I've been having a rough time for the past couple of days, especially yesterday . All I can compare my feelings with is be a branch that is about to snap off.
I kept waking up last night because my heart and lungs felt like they had forgotten how to work together. I suppose that was just an accumulative effect.
Lately, I've been noticing that my Mom is looking like I do when I'm around my H. She trys to look like everything is alright but hurts because she doesn't understand why I'm distant and conflicted. This is especially difficult for her due to her Alzheimer's disease. She is obviously practicing "DDBing "(Down Daughter Busting). This morning it just broke my heart. Poor thing, she shouldn't have to be going through this crap with me.
Shiney,
"P.S. Pam, back off on sending weight to Jeannine, I offered first! ... "
That's the first time I've laughed in two days! You're good medicine.
I haven't heard from the dr. yet. I still have that colonoscopy and endoscopy to get through on the 8th of August and I figure he's waiting for everything to be completed before calling. Till then, I'm not going to worry. I'm just focusing on getting some meat on my bones at this point.
PnT,
Thanks for checking on me. Just knowing that there are people out there who care is a boon to my stamina. I'll be checking on you soon too.
I'm not sure I like the sounds of your lungs and heart forgetting how to work togther!!! ....could it have been a wee panic attack?
Now, I hope you're happily chugging away on another delicious dose of calories in a mug ...but if you ever feel really sick, remember that being seen in the ER can speed up some of those tests.
Quite possibly. I do have a wee problem with those.

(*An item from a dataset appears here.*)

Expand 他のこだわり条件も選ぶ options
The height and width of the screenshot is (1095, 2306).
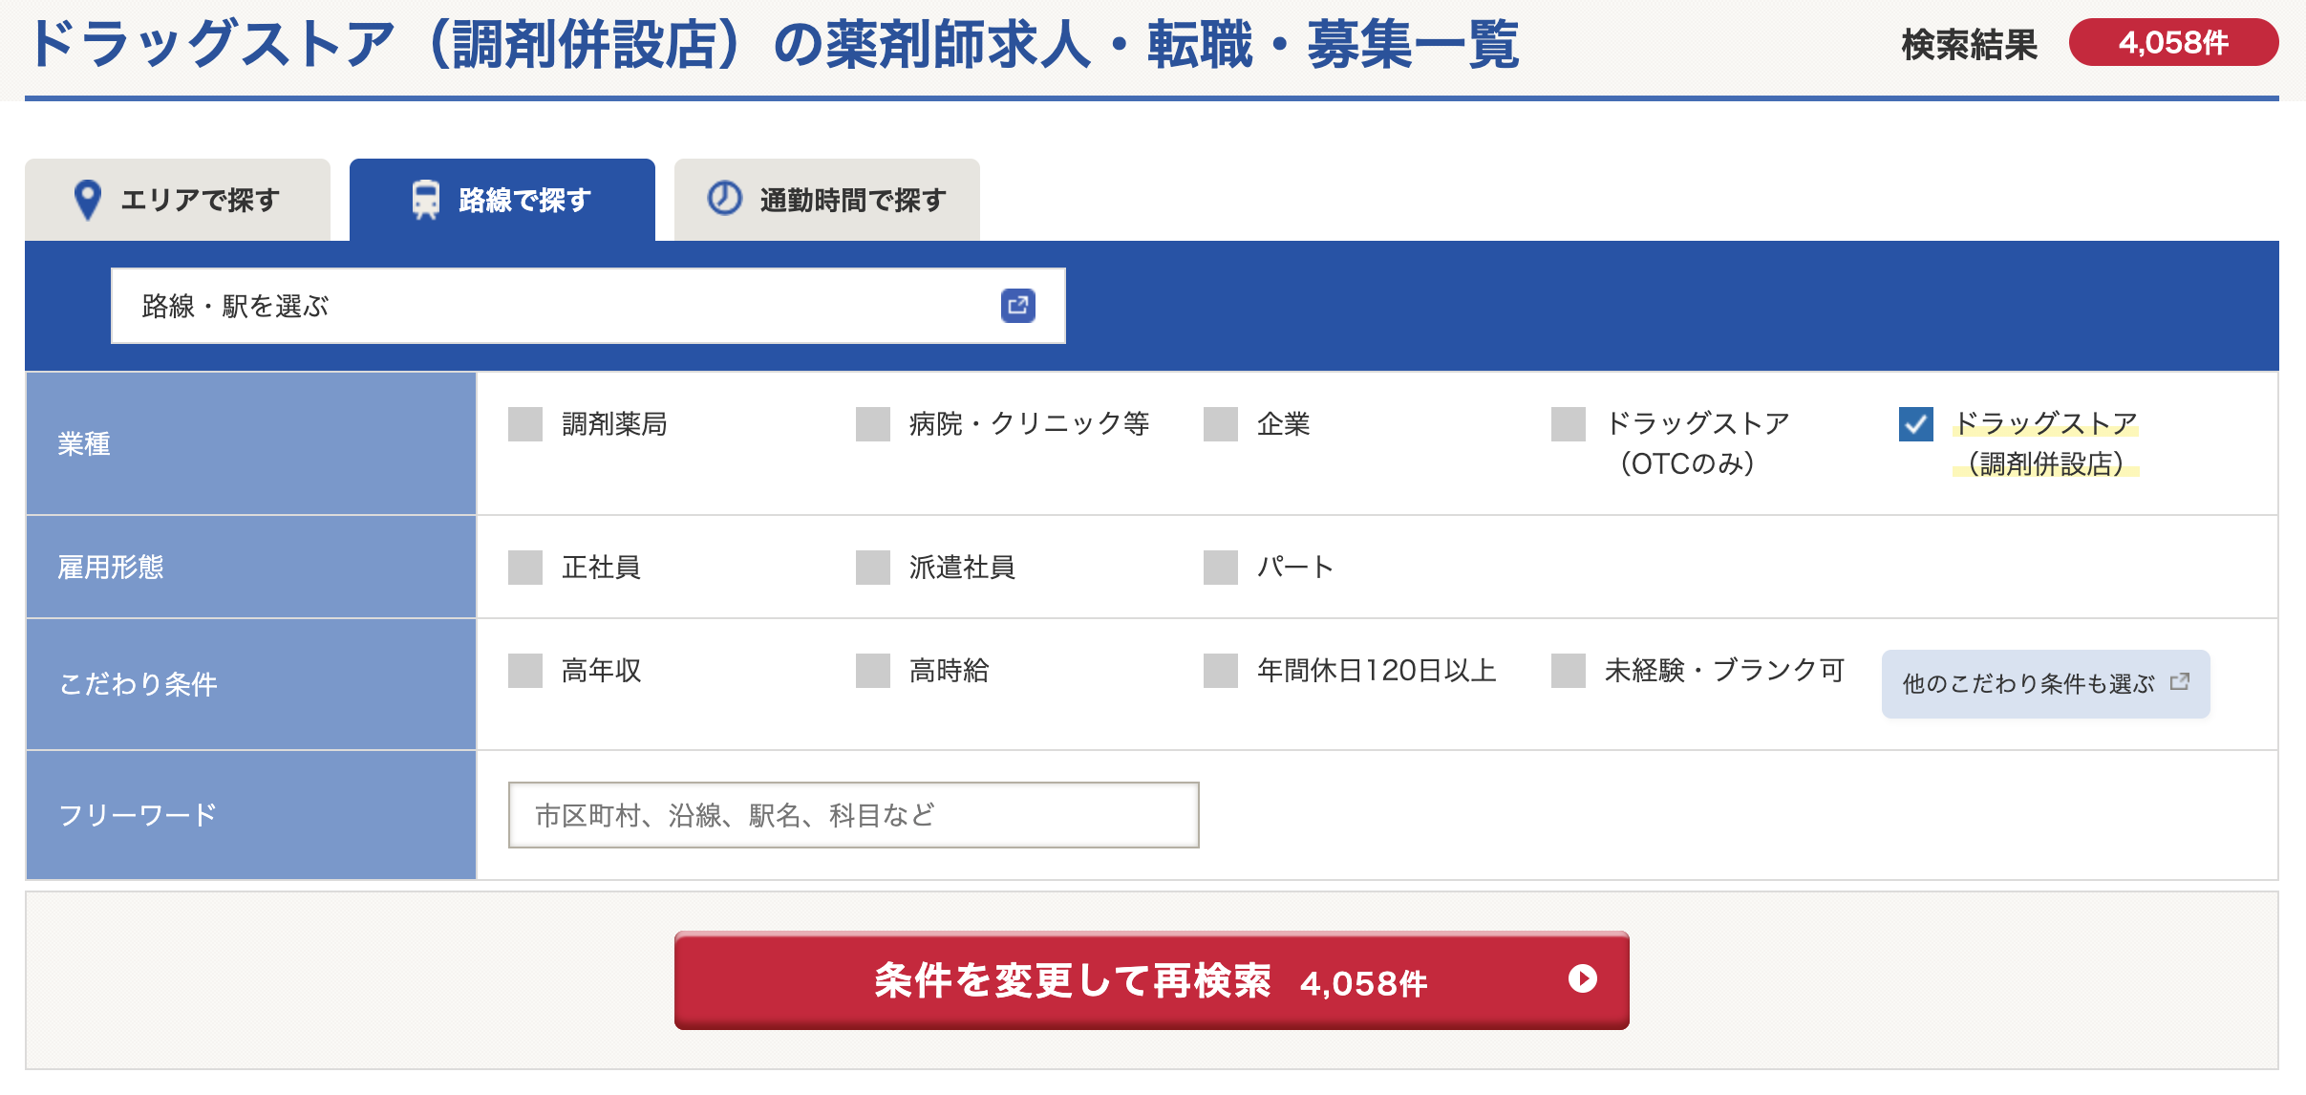pyautogui.click(x=2045, y=683)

"I hope you're happily chugging away on another delicious dose of calories in a mug"
Blaaak, "yes".
I had another visit from the "cramping gut" earlier today, but it wasn't nearly as severe as those others. I spent most of the afternoon in bed. Feeling a tad bit puney, but other than that, I'm alright.
Good to hear!...Well, not the "teeny" part, or the cramps but the rest.

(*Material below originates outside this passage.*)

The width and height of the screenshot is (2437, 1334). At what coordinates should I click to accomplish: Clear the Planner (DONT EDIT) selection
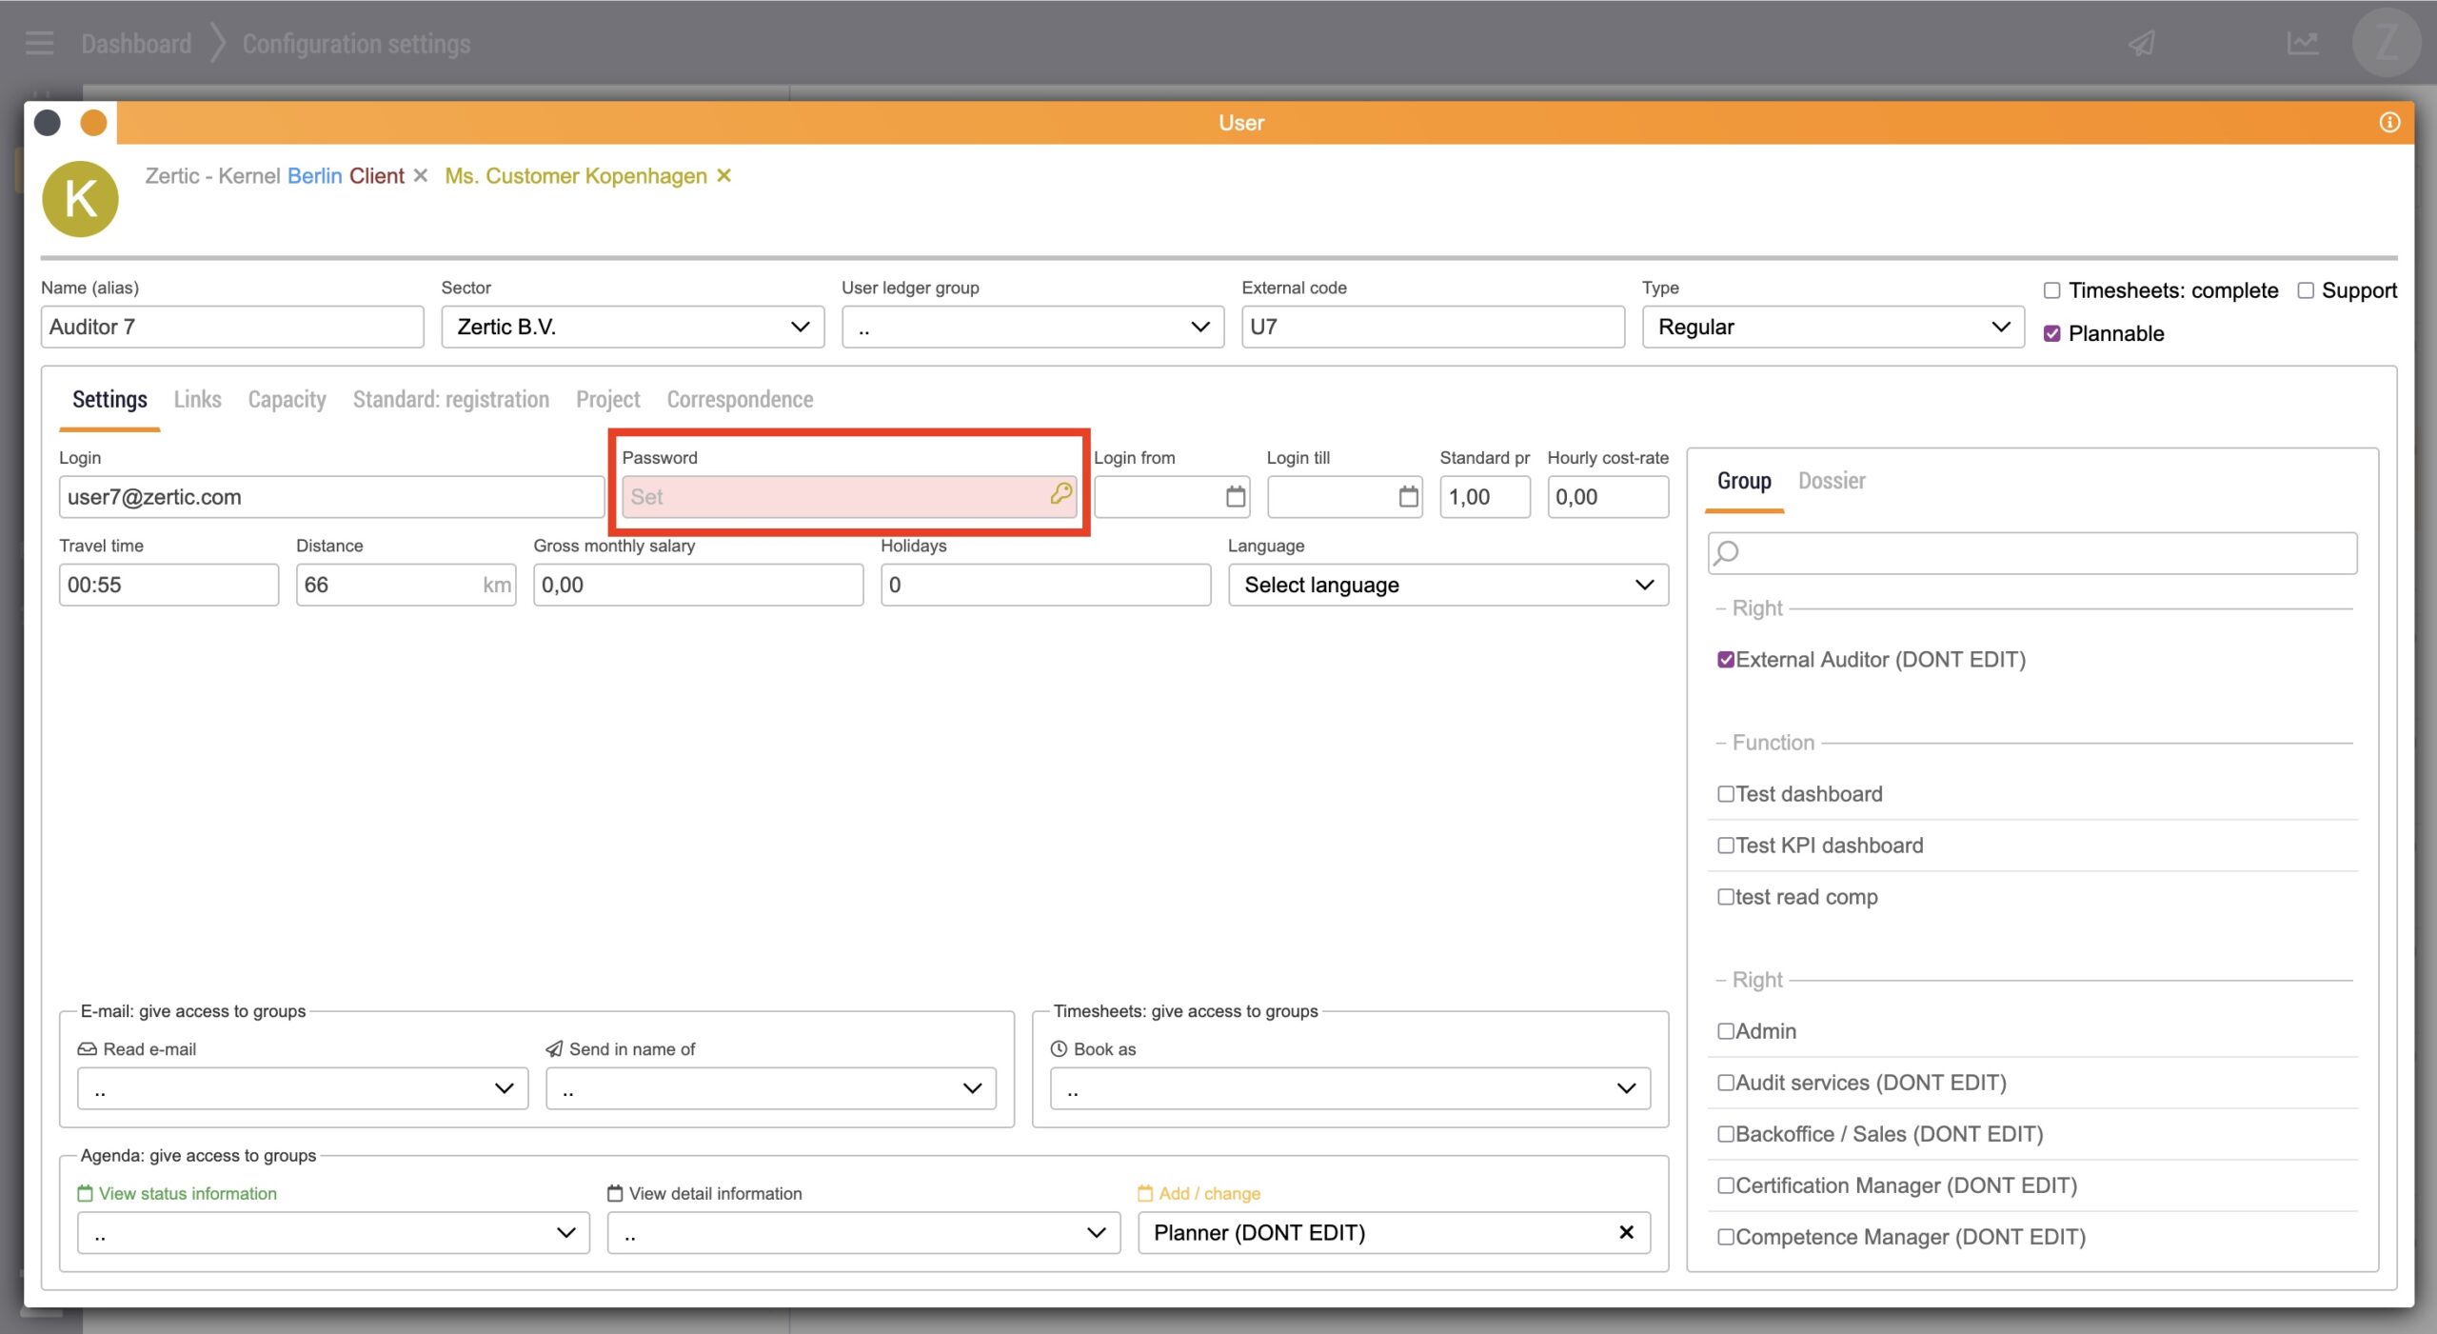[1626, 1232]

I always found that a warm/hot bath helped the cramps a lot. I carried a lot referred pain to my back, too, and digging my knuckles in there helped too. As does deep breathing.
Well this evening I got a call from my H stating that the truck completely stopped running while driving home. So I volunteered to come pick him up, he was about twenty-five minutes from here. I get there and what do I get? A long face, slamming doors, cold silence, reactionary behavior, and a general attitude of disrespect.
Apparently, I made this bad thing happen and have been thrown into the mixer with all that is wrong in his life. No "thank you" and no explanation of any kind. I offered to lend him the car tomorrow, that was ignored and so was I.
I ran his sorry butt around trying to help and I was treated like a non-person.
The last thing that I heard as he got out of the car at our other house was, "you can go home now".
They sure can make you question why do you try so hard to be nice to them ... seems to take the heart and the patience of a saint to keep "killing" them with kindness.
...but make no mistake about it, altho he may be unwilling to show it right now, he does know what you did for him and he isn't likely to forget. One day he will surprise you by bringing it up, even indirectly, and thanking you for it.
Keep striving to make today better than yesterday...
All I can say is that the unexpected cruelties, and the treatment as you suffered counts as such, are painful, baffling, disheartening...but I think we've all had a taste of them.
Try not to take it personally...ha! But really, it was all about HIS broken car, HIS messed up schedule, HIS inconvenience, HIS anger, HIS frustration....you just happened to be in the vicinity.
Is that fair? Considerate? Loving? NO! ...But it happens, and it hurts. You did well. I would have been sorely tempted to offer a very sarcastic..."Well YOU'RE WELCOME! "....pretty sure THAT wouldn't help anything.
I tried to face CJ's coldness, dismissiveness, inconsideration as bravely as I could. I put on a bit of an act, sometimes I'm sure he KNEW I was hurt...but I didn't resort to "old tacticts" that would have confirmed his already negative view of me!
I think this helped confirm for him, if only in retrospect, that I was changing, and for the better.